Symptoms of varicocele?

A
  1. A painless enlargement may be present
  2. Dull, aching pain of the hemiscrotum (typically left-sided)
  3. Heaviness of the affected scrotum
  4. Soft bands/strands are palpable in the upper pole of the affected scrotum (“bag of worms”)
  5. Symptoms worsen when standing or when performing the Valsalva maneuver.
  6. Negative transillumination
  7. In rare cases, paresthesia is possible
20
Q

Diagnosis of varicocele?

A

Ultrasound
- dilated (> 2 mm) hypoechoic pampiniform vessels
Note: Always perform an ultrasound of both testicles when varicocele is suspected, as the condition may occur bilaterally

21
Q

Complications of varicocele?

A

Infertility
In a varicocele, blood stasis within the scrotum increases local temperature, resulting in a suboptimal environment for spermatogenesis
> Sperm is produced in the testicles at 2°C below the average body temperature

22
Q

Treatment of varicocele?

A
  1. scrotal support
  2. Invasive treatment
23
Q

Indications for treatment of varicocele?

A
  1. Testicular atrophy or delayed growth of the affected testicle in children and adolescents
  2. Pain
  3. Infertility (confirmed with an abnormal sperm analysis)
24
Q

Name and describe the procedures to correct varicoceles?

A
  1. Laparoscopic varicocelectomy
    - affected dilated testicular veins (pampiniform plexus) are occluded by ligation
  2. Percutaneous embolization
    - Young men without testicular atrophy, pain, or evidence of infertility should receive follow-ups (regular assessment of testicle size and/or semen analyses every 1–2 years).
25
Q

Presence of a unilateral right-sided varicocele indicates?

A

is uncommon and should raise suspicion of a mass in the retroperitoneal space blocking the spermatic vein.
e.g.

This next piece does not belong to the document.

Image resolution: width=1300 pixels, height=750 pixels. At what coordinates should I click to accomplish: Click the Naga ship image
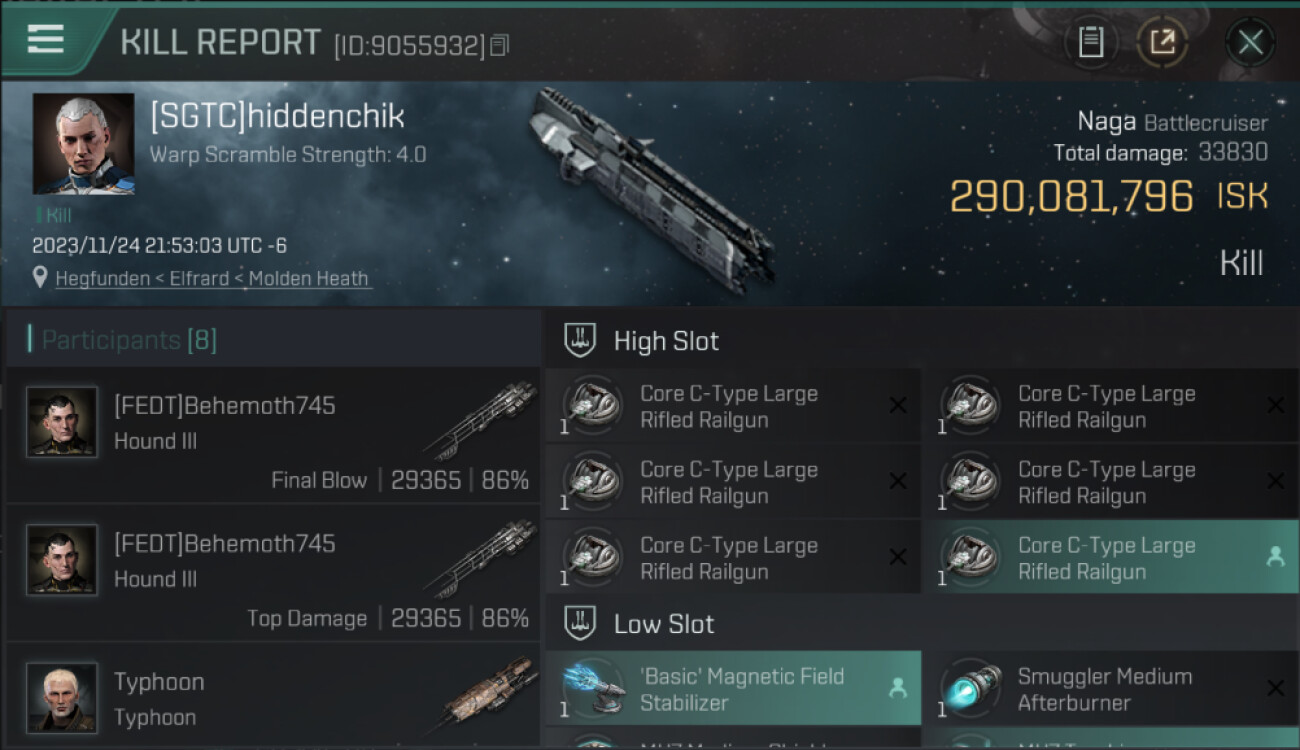[x=654, y=189]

Ormond disease, lymphoma, renal cell carcinoma

26
Q

What is a hydrocele?

A

Painless accumulation of fluid in a sac around one or both testicles which derives from the tunica vaginalis, a tissue covering the testes

27
Q

Etiology of hydrocele?

A
  1. Idiopathic (most common)
  2. Congenital hydrocele
  3. Communicating hydrocele
    Occurs due to the failed closure of the processus vaginalis during development (Usually discovered in infancy)
  4. Non communicating hydrocele: no connection to the peritoneal cavity present
28
Q

What is an acquired hydrocele?

A

Secondary to underlying pathology
e.g., trauma, tumor, torsion, infection
- Wuchereria bancrofti infection is the most common cause worldwide, but virtually nonexistent in the US (lymphatic filariasis).

29
Q

Clinical features of a hydrocele?

A
  1. Fluctuant, painless swelling of affected scrotum
  2. May be present since infancy or childhood
  3. May or may not be reducible
  4. Palpation above the swelling is possible: a normal spermatic cord and inguinal ring are present.
  5. Positive transillumination
30
Q

How to diagnose a hydrocele?

A

Usually a clinical diagnosis
Ultrasound: Hypoechoic fluid confirms the diagnosis

31
Q

Treatment of a hydrocele?

A

Congenital hydrocele usually resolves spontaneously within 6 months of birth

32
Q

Indications for surgery in a hydrocele?

A
  1. If spontaneous resolution does not occur by 1 year of age
  2. Excessive discomfort and/or if scrotal skin integrity is compromised
  3. An underlying pathology is suspected
  4. Testicle not palpable
  5. If infertility is a concern
33
Q

Describe procedures to correct hydroceles?

A
  1. Surgical excision of the hydrocele sac
  2. Percutaneous aspiration of the hydrocele fluid combined with instillation of a sclerosing promoter into the sac
    Note: A hydrocele must be differentiated from an inguinal hernia!